(PASSAGE TO READ Opens)

The story is a contemplation of upcoming death, beginning with “successful” death of long-lived soldier who was famous for only one event/escape, with the mess that Tolstoy managed to make. The text here, if not always narratively connected is powerful and driving (which has to be some kind of credit to the translators)

Dying Words is weirdly tied to Yi’s issues with women, but also a thorough description of desiccation of a living being into a corpse.

• The Farmers
Jo Myeong-hui
Originally published in Korean as Nongchon Saramdeul in Hyeondae Pyeongron, 1927
Translation ⓒ 2013 by Peter Lee

Wonbo is introduced during a drought, he is a thoroughly miserable man. It doesn’t get better and unremitting grimness of this story, while similar to that of Heat, does not at least have a love story at its core.

Not light reading.

• Frozen Fish
Ch’ae Man-sik
Originally published in Korean as Naengdongeo in Inmun Pyeongron, 1940
Translation ⓒ 2013 by Myles Ji

Frozen Fish starts of with the fish-eyed glaze of genial contempt that Cha’e Man-sik often brings to his characters. When he characterizes a director of films as (blustering) “on about his so-called “theory of universal stupidity” directed at every single film director in Joseon except himself.” Ch’ae reveals his authorly skill at letting character construct their own petards and noisily hoist themselves on them.

A Korean man meets an interested and interesting Japanese women and they embark on a semi-relationship that has no real future, this is well written, with dialogue and characterizations that make sense to a foreign reader.

But.. you know…. Long!

• Transgressor of the Nation
Ch/ae Man-sik
Originally published in Korean as Minjokui Joein in Baik Min, 1948-1949 Translation c 2013 by Jane Kim

A very longish short story about collaboration, partly written by Ch’ae to explain and partially defend his own collaboration during the Japanese occupation. As always by Ch’ae, extremely well written with many sardonic touches. Transgressors is reminiscent of “On the Eve of the Uprising” as well as Ch’ae’s own Constable Maeng, which is shorter, less defensive, and funnier (so, would be my recommendation if you can find it).

A good, if too long, story that end on a slightly forced note of rehabilitation and optimism.

• Harbin
Yi Hyo-seok
Originally published in Korean as Harbin in Munjang, 1940
Translation c 2013 by Ally Hwang
A very existential work, although written in the very concrete here and now of Harbin at that time, which seems very romantic and empty. Harbin, somehow, though although entirely different, seems in line with what Yi Sang is up to, casting doubt on meaning with its pairing of a skeptical narrator and his suicidal European friend.

A symptomatic line: “Stefan’s dreams lie far beyond. He has nothing in front of him.”

It’s a brilliant story of alienation that reminds me of some excellent English and French literature about existential emptiness.

• Bunnyeo
Yi Hyo-seok
Originally published in Korean as Harbin in Munjang, 1940
Translation c 2013 by Ally Hwang

A rather schizophrenic story with an appalling amount of rape mixed in, it begins with Bunnyeo having a dream of being pursued by a boar. This turns out to be her dream-mind dealing with a rape that occurs as she sleeps.

(PASSAGE TO READ Closes)
(COLLECTED MATERIAL Opens)

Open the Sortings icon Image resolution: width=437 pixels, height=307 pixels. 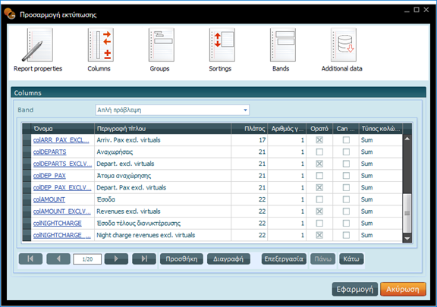[222, 45]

(COLLECTED MATERIAL Closes)

### PROBLEM DESCRIPTION
In the review, who translated "Frozen Fish"?

### FINISHED TASK
Myles Ji